What is required - Copy the rows from the one containing "Click the Women's Wendy Rose shoe image" through the end of the rows, swapping "horizontal" for "vertical" and leaving everything else unchanged. Leave the pictures out of your answer.

Record excerpts -
==*==

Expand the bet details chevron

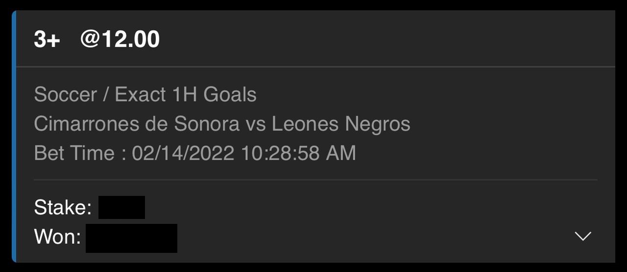(583, 236)
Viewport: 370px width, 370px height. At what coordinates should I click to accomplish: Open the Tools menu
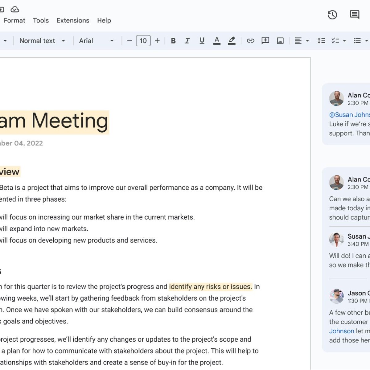click(x=41, y=20)

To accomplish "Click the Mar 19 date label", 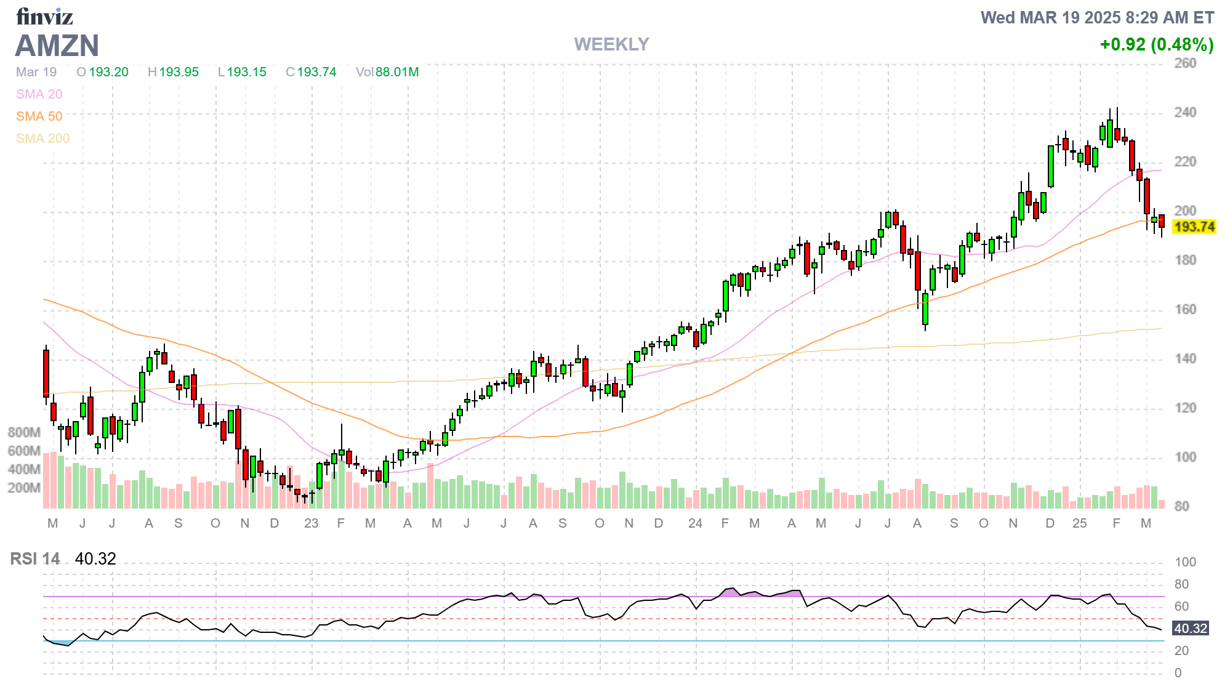I will (x=36, y=72).
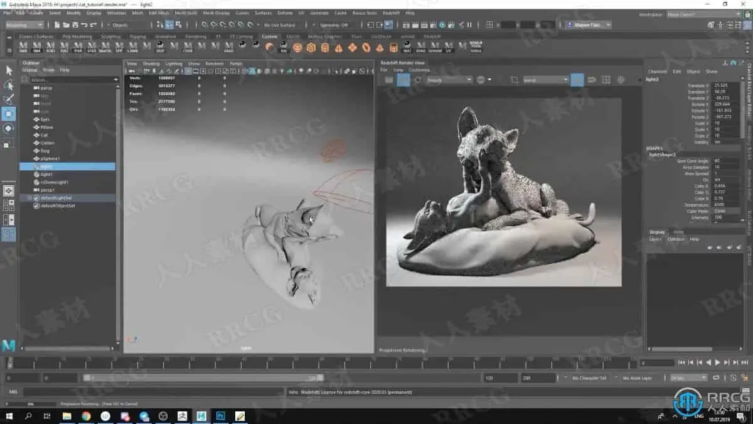This screenshot has width=753, height=424.
Task: Toggle the highlighted IPR render button
Action: pos(403,80)
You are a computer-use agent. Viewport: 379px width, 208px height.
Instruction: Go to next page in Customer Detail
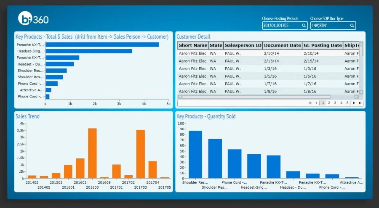tap(354, 103)
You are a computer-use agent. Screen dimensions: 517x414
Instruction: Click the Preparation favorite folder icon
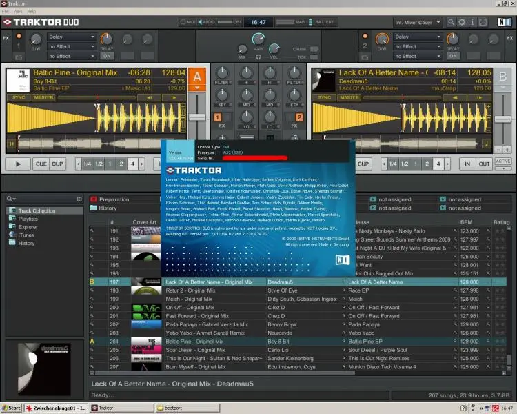tap(94, 199)
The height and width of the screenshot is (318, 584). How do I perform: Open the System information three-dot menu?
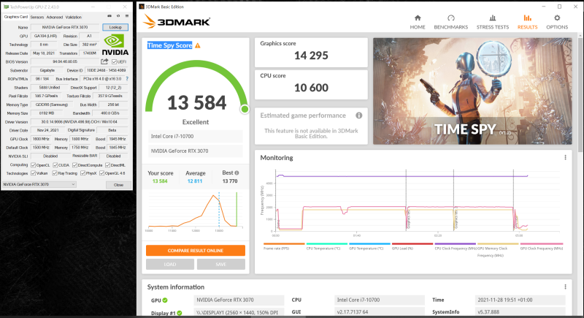tap(564, 287)
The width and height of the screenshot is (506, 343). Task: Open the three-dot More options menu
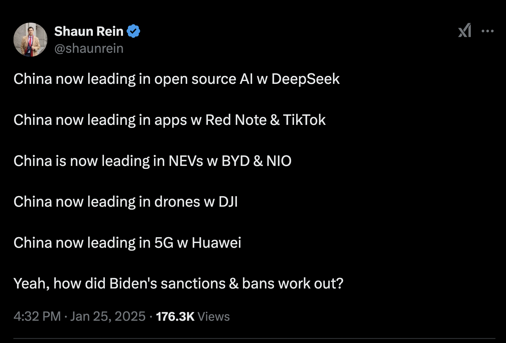(488, 31)
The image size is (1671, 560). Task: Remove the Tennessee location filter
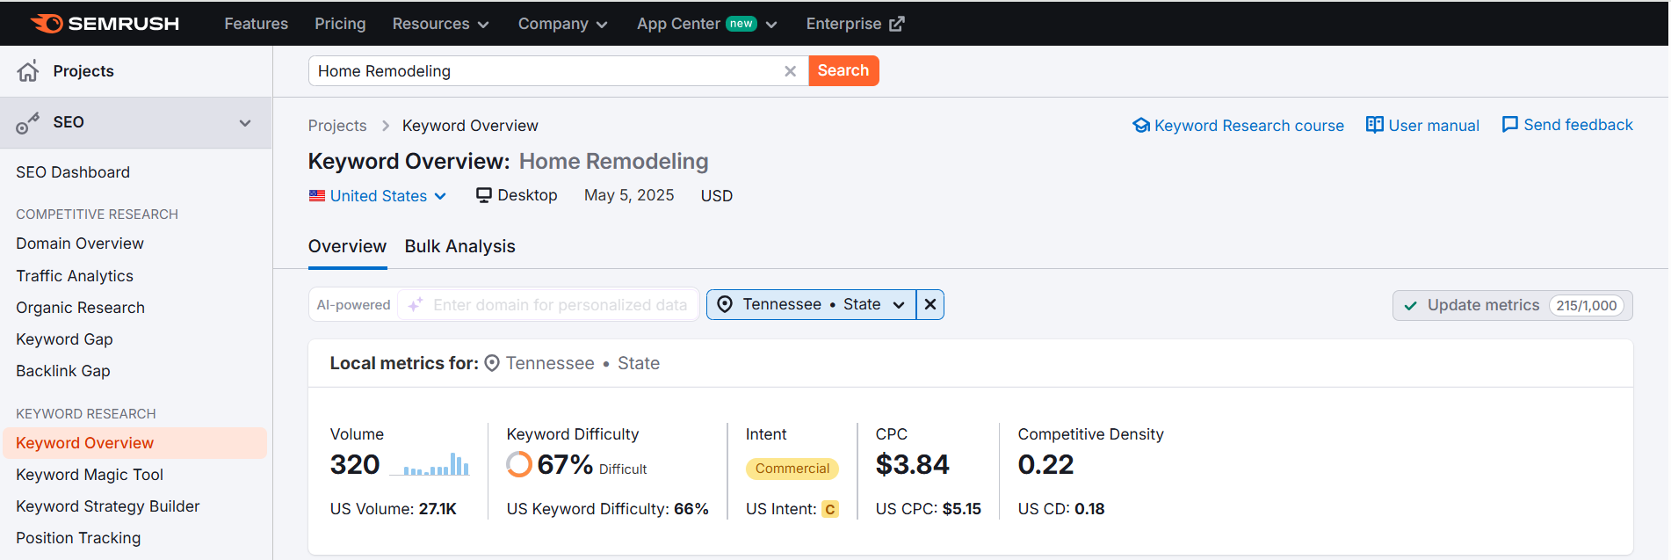(930, 304)
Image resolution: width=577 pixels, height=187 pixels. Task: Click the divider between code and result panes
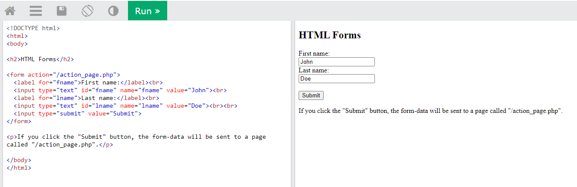click(x=293, y=103)
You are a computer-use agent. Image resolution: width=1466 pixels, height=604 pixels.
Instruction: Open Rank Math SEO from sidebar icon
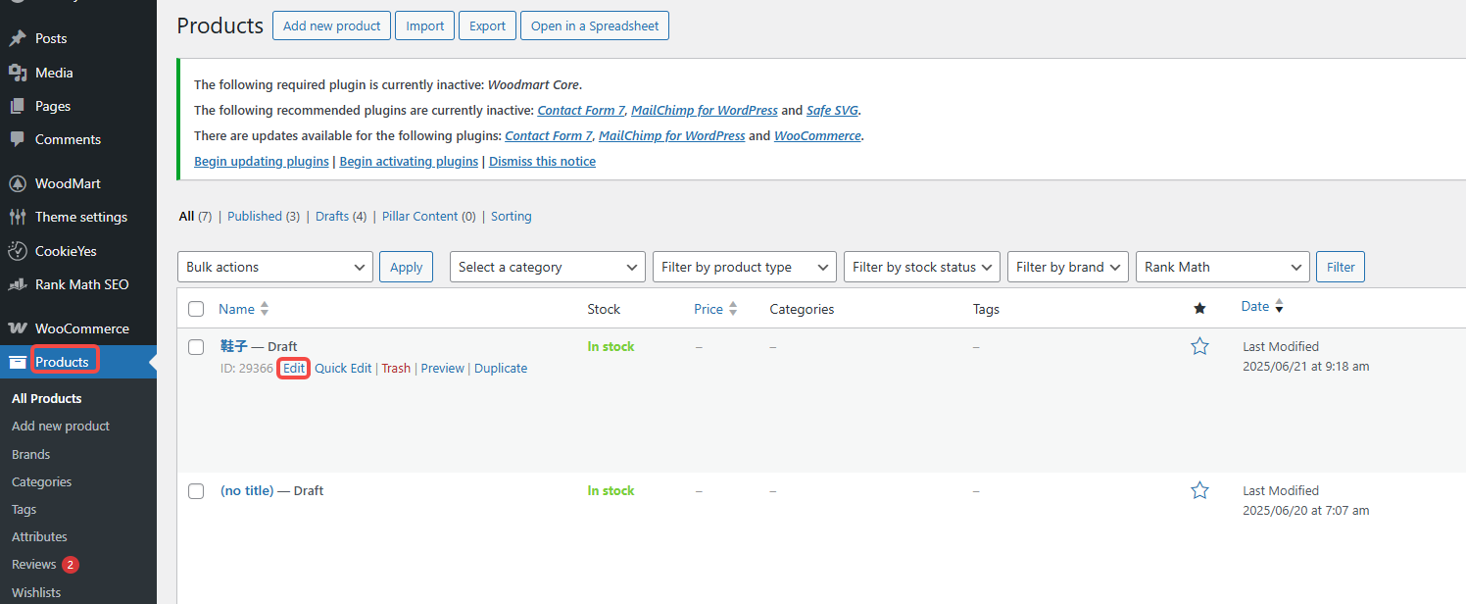(x=16, y=284)
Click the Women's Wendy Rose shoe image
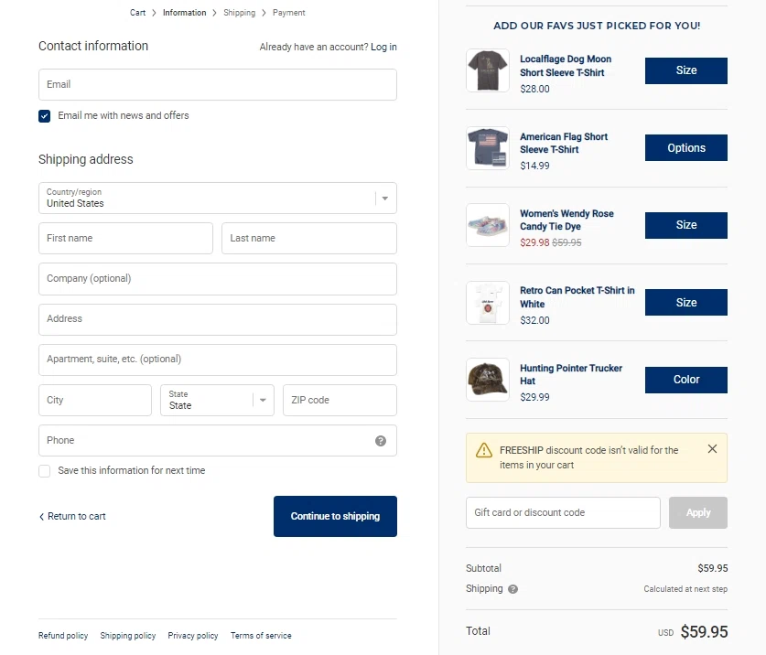Image resolution: width=766 pixels, height=655 pixels. pos(488,225)
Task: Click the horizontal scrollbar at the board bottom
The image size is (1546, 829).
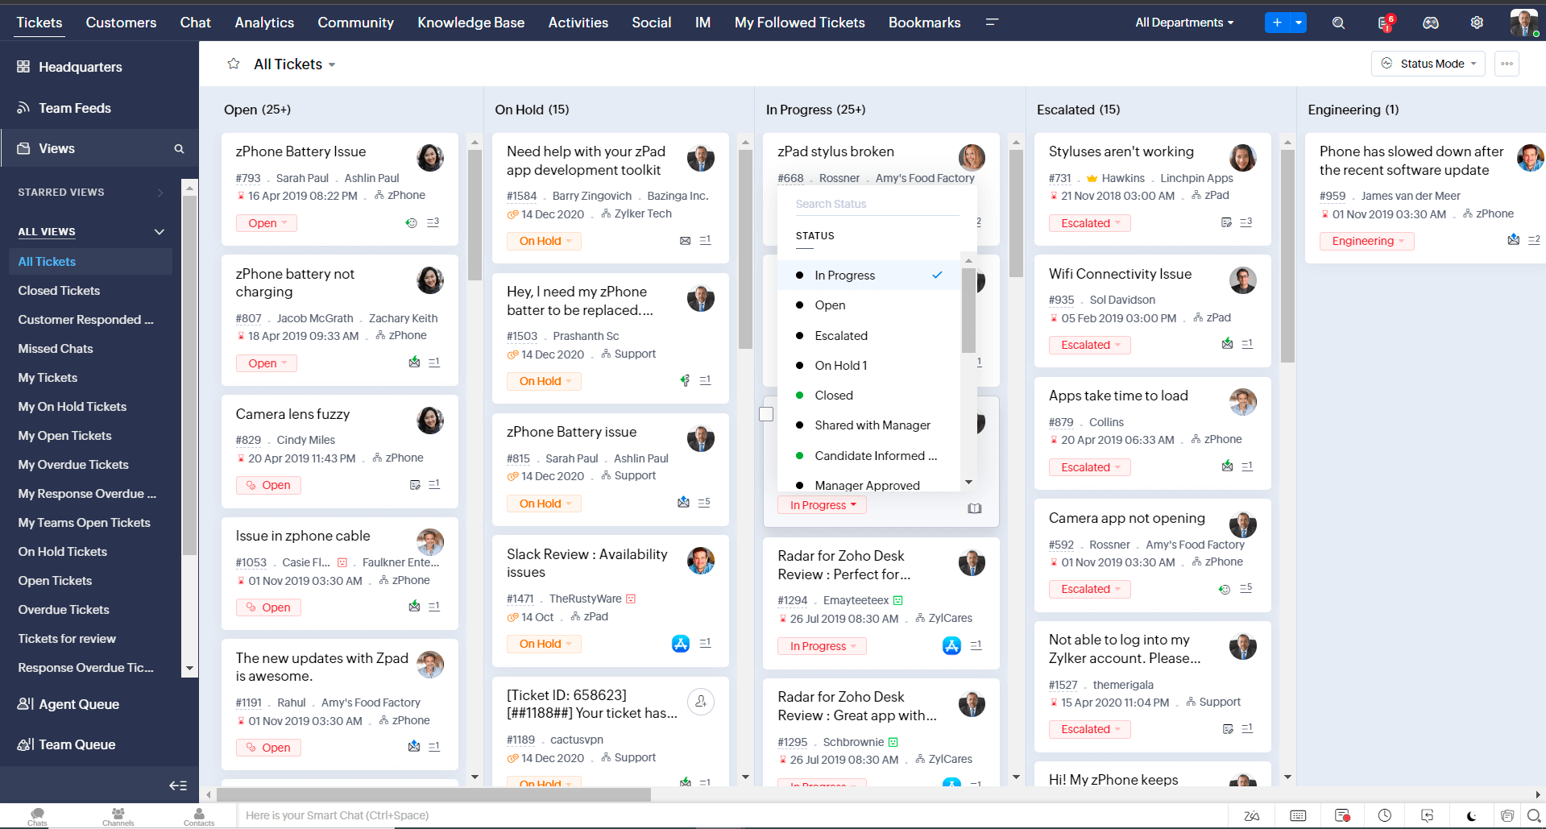Action: coord(433,795)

==*==

Expected answer -
Click the Women's Wendy Rose shoe image
Image resolution: width=766 pixels, height=655 pixels. pos(488,225)
Task: Click the vertical scrollbar at the board bottom
The image size is (1546, 829).
Action: coord(433,795)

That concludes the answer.